> [Requirements]
Reproduce every one of the following entries line by line, with no changes at all.

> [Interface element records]
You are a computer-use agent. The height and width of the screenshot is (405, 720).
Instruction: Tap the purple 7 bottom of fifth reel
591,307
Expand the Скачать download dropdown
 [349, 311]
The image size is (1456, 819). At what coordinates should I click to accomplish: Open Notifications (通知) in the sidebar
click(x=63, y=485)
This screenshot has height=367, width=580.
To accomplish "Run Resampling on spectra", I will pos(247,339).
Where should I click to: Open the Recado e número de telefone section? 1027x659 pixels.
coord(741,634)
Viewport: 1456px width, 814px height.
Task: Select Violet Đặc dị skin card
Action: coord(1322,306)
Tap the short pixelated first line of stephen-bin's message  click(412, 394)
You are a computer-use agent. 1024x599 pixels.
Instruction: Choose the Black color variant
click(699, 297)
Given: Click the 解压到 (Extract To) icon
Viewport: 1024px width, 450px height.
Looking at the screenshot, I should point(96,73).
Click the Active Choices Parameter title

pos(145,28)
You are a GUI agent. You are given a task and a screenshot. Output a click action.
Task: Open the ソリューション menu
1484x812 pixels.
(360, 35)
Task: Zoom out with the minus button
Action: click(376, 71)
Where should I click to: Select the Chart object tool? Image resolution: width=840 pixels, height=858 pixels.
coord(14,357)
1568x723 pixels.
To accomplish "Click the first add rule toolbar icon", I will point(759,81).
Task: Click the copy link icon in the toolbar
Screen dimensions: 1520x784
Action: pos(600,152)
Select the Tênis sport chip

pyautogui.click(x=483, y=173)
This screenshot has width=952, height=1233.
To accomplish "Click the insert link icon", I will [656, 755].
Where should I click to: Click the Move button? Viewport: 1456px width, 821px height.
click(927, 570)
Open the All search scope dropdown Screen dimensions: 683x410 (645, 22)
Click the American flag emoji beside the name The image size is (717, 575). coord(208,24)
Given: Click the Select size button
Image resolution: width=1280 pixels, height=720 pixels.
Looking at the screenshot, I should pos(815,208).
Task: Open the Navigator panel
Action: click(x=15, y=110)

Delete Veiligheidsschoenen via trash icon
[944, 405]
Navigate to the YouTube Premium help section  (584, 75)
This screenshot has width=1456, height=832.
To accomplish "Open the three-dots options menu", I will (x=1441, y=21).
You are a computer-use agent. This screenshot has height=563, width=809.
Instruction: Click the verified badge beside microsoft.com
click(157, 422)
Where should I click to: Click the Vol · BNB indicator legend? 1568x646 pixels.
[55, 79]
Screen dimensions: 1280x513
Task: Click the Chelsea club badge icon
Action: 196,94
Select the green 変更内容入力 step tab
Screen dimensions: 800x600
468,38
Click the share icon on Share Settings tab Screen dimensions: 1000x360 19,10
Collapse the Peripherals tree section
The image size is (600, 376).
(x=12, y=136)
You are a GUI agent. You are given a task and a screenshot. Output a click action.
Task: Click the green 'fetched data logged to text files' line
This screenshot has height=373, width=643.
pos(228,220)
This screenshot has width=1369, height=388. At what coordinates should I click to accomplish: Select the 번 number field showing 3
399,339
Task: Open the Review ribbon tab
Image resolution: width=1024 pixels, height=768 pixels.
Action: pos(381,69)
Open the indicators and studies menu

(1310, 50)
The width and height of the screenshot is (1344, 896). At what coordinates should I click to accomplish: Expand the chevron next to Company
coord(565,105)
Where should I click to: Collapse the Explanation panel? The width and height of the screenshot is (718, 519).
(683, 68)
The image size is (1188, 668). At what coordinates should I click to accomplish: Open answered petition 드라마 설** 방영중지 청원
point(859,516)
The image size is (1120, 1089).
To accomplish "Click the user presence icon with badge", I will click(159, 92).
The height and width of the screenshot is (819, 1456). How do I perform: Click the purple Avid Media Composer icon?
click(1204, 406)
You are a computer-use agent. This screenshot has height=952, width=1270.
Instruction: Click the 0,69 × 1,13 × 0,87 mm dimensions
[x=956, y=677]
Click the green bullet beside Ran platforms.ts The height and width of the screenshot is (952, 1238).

> [Response below]
You are a computer-use agent. The height and width of the screenshot is (405, 720).
Instruction: Tap the purple 7 bottom of fifth reel
591,307
Expand the Скачать download dropdown
 [349, 311]
The image size is (1456, 819). At what coordinates should I click to accomplish: Open Notifications (通知) in the sidebar
click(x=63, y=485)
This screenshot has height=367, width=580.
To accomplish "Run Resampling on spectra", I will pos(247,339).
Where should I click to: Open the Recado e número de telefone section? 1027x659 pixels.
coord(741,634)
Viewport: 1456px width, 814px height.
Task: Select Violet Đặc dị skin card
Action: coord(1322,306)
Tap the short pixelated first line of stephen-bin's message  click(412, 394)
You are a computer-use agent. 1024x599 pixels.
Instruction: Choose the Black color variant
click(699, 297)
Given: Click the 解压到 (Extract To) icon
Viewport: 1024px width, 450px height.
Looking at the screenshot, I should point(96,73).
Click the Active Choices Parameter title

pos(145,28)
You are a GUI agent. You are given a task and a screenshot. Output a click action.
Task: Open the ソリューション menu
1484x812 pixels.
(360, 35)
Task: Zoom out with the minus button
Action: click(376, 71)
Where should I click to: Select the Chart object tool? Image resolution: width=840 pixels, height=858 pixels.
coord(14,357)
1568x723 pixels.
To accomplish "Click the first add rule toolbar icon", I will point(759,81).
Task: Click the copy link icon in the toolbar
Screen dimensions: 1520x784
Action: pos(600,152)
Select the Tênis sport chip

pyautogui.click(x=483, y=173)
This screenshot has width=952, height=1233.
To accomplish "Click the insert link icon", I will [656, 755].
Where should I click to: Click the Move button? Viewport: 1456px width, 821px height.
click(927, 570)
Open the All search scope dropdown Screen dimensions: 683x410 (645, 22)
Click the American flag emoji beside the name The image size is (717, 575). coord(208,24)
Given: Click the Select size button
Image resolution: width=1280 pixels, height=720 pixels.
Looking at the screenshot, I should pos(815,208).
Task: Open the Navigator panel
Action: click(x=15, y=110)

Delete Veiligheidsschoenen via trash icon
[944, 405]
Navigate to the YouTube Premium help section  (584, 75)
This screenshot has width=1456, height=832.
To accomplish "Open the three-dots options menu", I will (x=1441, y=21).
You are a computer-use agent. This screenshot has height=563, width=809.
Instruction: Click the verified badge beside microsoft.com
click(157, 422)
Where should I click to: Click the Vol · BNB indicator legend? 1568x646 pixels.
[55, 79]
Screen dimensions: 1280x513
Task: Click the Chelsea club badge icon
Action: 196,94
Select the green 変更内容入力 step tab
Screen dimensions: 800x600
468,38
Click the share icon on Share Settings tab Screen dimensions: 1000x360 19,10
Collapse the Peripherals tree section
The image size is (600, 376).
(x=12, y=136)
You are a GUI agent. You are given a task and a screenshot. Output a click action.
Task: Click the green 'fetched data logged to text files' line
This screenshot has height=373, width=643.
pos(228,220)
This screenshot has width=1369, height=388. At what coordinates should I click to accomplish: Select the 번 number field showing 3
399,339
Task: Open the Review ribbon tab
Image resolution: width=1024 pixels, height=768 pixels.
Action: pos(381,69)
Open the indicators and studies menu

(1310, 50)
The width and height of the screenshot is (1344, 896). At what coordinates should I click to accomplish: Expand the chevron next to Company
coord(565,105)
Where should I click to: Collapse the Explanation panel? The width and height of the screenshot is (718, 519).
(683, 68)
The image size is (1188, 668). At what coordinates should I click to accomplish: Open answered petition 드라마 설** 방영중지 청원
point(859,516)
The image size is (1120, 1089).
To accomplish "Click the user presence icon with badge", I will click(159, 92).
The height and width of the screenshot is (819, 1456). How do I perform: Click the purple Avid Media Composer icon?
click(1204, 406)
You are a computer-use agent. This screenshot has height=952, width=1270.
Instruction: Click the 0,69 × 1,13 × 0,87 mm dimensions
[x=956, y=677]
Click the green bullet beside Ran platforms.ts The height and width of the screenshot is (952, 1238).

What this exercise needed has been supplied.